Below are the records; pull every line that includes "computer".

- _Information shown_:
--------------------

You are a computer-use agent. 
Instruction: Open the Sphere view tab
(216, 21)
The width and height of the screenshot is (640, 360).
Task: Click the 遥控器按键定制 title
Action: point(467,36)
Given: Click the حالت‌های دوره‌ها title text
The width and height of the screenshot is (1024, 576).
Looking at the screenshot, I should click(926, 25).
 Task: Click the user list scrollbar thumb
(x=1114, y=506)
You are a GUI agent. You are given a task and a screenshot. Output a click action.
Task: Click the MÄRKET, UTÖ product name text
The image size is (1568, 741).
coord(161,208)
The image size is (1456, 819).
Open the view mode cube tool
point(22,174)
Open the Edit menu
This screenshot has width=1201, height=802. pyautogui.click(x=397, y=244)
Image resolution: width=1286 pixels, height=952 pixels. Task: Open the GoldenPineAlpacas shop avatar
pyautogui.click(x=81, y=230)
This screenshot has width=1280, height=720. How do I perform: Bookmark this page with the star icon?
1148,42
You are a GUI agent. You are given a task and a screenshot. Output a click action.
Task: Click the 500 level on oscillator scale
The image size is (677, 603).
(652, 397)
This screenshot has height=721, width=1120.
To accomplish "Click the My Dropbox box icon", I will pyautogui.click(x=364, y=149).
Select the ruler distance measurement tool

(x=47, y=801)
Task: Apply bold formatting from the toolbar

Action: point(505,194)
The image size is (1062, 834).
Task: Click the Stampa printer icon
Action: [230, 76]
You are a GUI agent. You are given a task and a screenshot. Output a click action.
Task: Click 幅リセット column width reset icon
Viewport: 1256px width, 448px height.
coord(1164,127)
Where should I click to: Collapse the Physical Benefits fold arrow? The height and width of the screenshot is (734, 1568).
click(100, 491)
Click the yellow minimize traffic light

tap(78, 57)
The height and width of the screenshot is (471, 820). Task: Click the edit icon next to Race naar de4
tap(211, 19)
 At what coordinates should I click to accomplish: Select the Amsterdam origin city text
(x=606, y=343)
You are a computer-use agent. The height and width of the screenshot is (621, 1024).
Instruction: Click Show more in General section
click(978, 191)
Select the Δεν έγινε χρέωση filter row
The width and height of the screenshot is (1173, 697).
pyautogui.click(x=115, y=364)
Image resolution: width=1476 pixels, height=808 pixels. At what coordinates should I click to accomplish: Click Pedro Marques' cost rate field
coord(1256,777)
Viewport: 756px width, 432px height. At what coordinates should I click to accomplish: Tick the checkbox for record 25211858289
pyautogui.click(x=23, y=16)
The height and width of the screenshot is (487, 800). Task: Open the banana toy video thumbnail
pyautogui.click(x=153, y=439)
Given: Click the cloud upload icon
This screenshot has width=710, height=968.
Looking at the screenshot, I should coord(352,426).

--------------------

- _Exercise output_:
You are a computer-use agent. 
You are a computer-use agent. The height and width of the screenshot is (621, 1024).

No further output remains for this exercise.